Sarah commence sa journée dès l’aube. La traite a lieu le matin entre 5h30 et 6h. En premier lieu, le local des vaches est nettoyé, puis le bétail est nourri avant que la traite ne commence.
« À la fin de la traite, le lait est directement transporté de la ferme vers l’usine, où maman et moi nous nous chargeons de le transformer immédiatement, sans le laisser dans les refroidisseurs », explique Catherine.
Pendant ce temps, un contrôle sanitaire est effectué : Sarah vérifie l’appétit et l’état général de chaque vache. Elle veille également à la biosécurité et à l’hygiène de la ferme afin de prévenir toute contamination par des maladies virales telles que la fièvre aphteuse (FMD) ou la dermatose nodulaire contagieuse (LSD).
« Si une seule vache est touchée, toute la ferme peut être impactée », s’inquiète Sarah. Un travail qui exige un suivi rigoureux de chaque animal.
Lors des mises bas, une surveillance 24h/24 est assurée. « Nous préférons laisser la vache mettre bas seule, mais si une complication survient, nous devons intervenir. Je suis présente dans 95 % des cas », explique-t-elle.
Sarah se rappelle la première fois où elle a été témoin d’un vêlage : « C’était très étrange, je ne connaissais rien. J’étais sous le choc. Aujourd’hui, c’est moi qui interviens après avoir effectué mes recherches », s’exclame-t-elle.

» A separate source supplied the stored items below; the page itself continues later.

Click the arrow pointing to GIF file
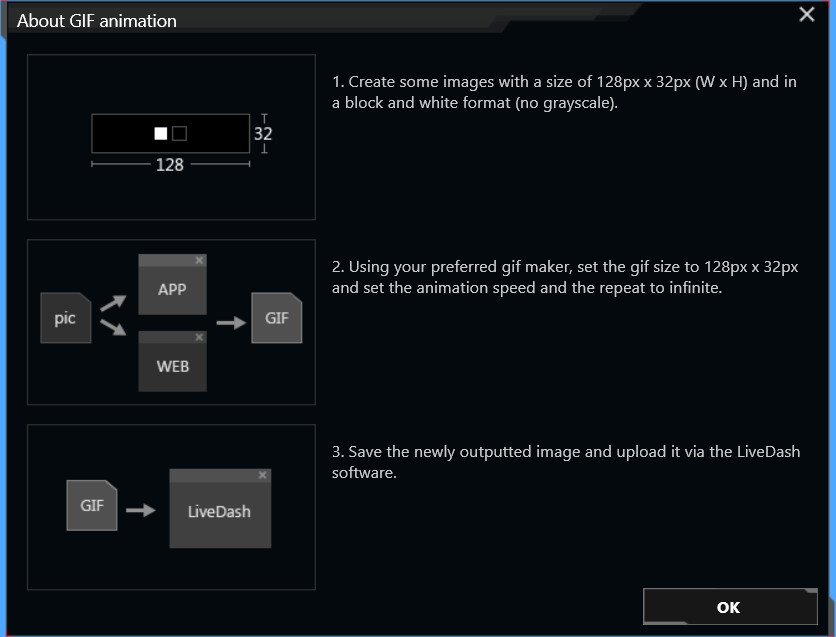Viewport: 836px width, 637px height. point(231,322)
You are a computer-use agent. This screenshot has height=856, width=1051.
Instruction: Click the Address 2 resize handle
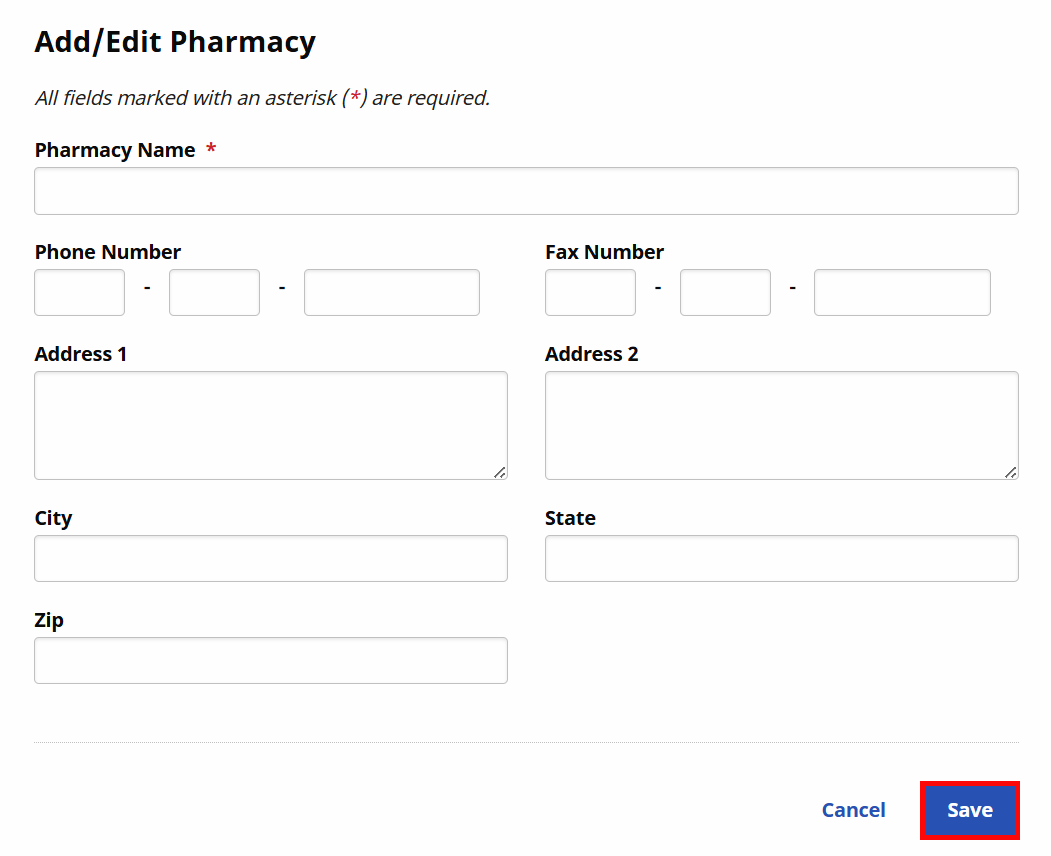[x=1011, y=472]
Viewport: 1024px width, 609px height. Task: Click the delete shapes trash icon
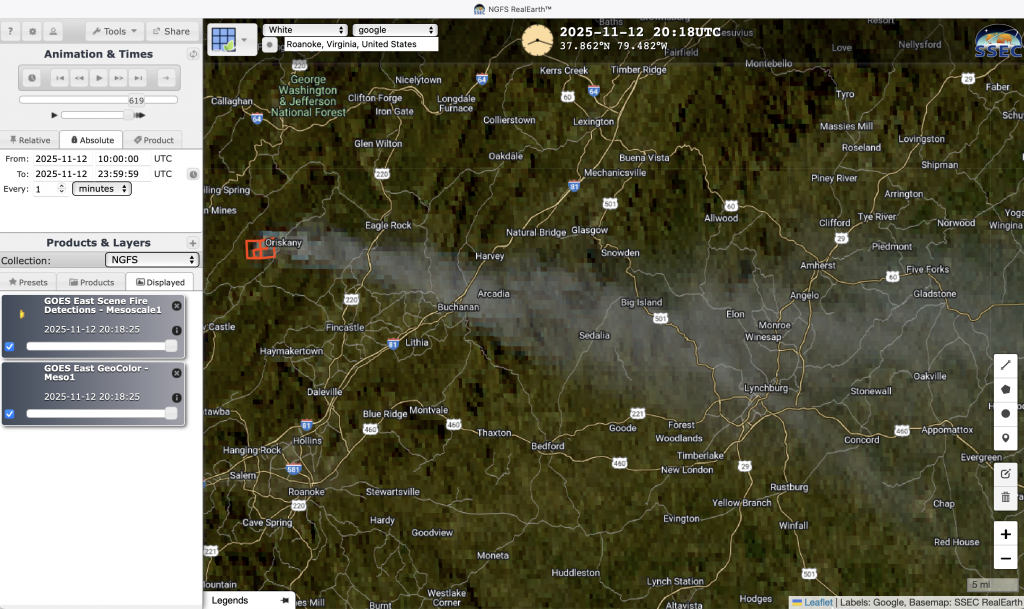(1005, 497)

« Pendant mes examens en juillet, une épidémie de dermatose nodulaire contagieuse a frappé l’une de mes vaches. C’est une maladie virale transmise par les insectes qui provoque une forte fièvre, une perte d’appétit, des œdèmes (au cou, aux pattes ou au pis) et des nodules cutanés sur tout le corps », explique Sarah. Malgré le stress des révisions, elle a suspendu ses études pour s’occuper de sa vache du matin au soir. Après lui avoir administré les soins nécessaires, son état s’est stabilisé.
« Je suis rentrée chez moi vers 18h-19h pour me doucher, puis je suis retournée faire une dernière vérification avant de dormir. En arrivant, j’ai trouvé une autre vache qui présentait un ballonnement très grave. Nous lui avons administré des soins d’urgence, mais nous n’avons pas pu la sauver. »
Touchée par ce souvenir, Sarah retient ses larmes et poursuit : « C’était le tout premier veau que j’avais élevé et que je perdais. C’était juste avant mon examen. J’ai dû rentrer réviser sans même avoir le temps de faire mon deuil. »
Elle poursuit, visiblement affectée : « C’est une épreuve très dure, surtout après l’avoir élevée depuis son plus jeune âge. C’était un vrai choc, mais j’ai fait tout ce qui était en mon pouvoir. »
Catherine Roumanos. Photo Yasmine Sabih
Qualité du lait et bien-être des vaches
Sarah et Catherine reconnaissent que leur domaine est magnifique, mais exigeant. « Nous avons commencé sans savoir où cela nous mènerait, et nous avons grandi étape par étape en apprenant de nos erreurs. Il ne faut pas s’arrêter au premier obstacle ni écouter les stéréotypes qui prétendent que ce métier est réservé aux hommes », explique la jeune Sarah.
Pour Catherine, c’était une vraie surprise de recevoir aussitôt un grand nombre de commandes : « Quand nous avons publié notre toute première vidéo sur les réseaux sociaux, nos emballages n’étaient même pas définitifs ! Nous avons reçu des commandes et nous avons ajusté les choses au fur et à mesure. »
Les deux sœurs conviennent que la perfection n’existe pas : « L’important est de se lancer », insistent-elles. Pour Sarah, le défi majeur demeure le maintien de la qualité du lait et du bien-être des vaches, tout en prévenant la propagation des maladies dans la ferme. Quant à Catherine, le défi pour elle est d’assurer une régularité parfaite du goût et de la qualité de chaque lot, sans utiliser de conservateurs.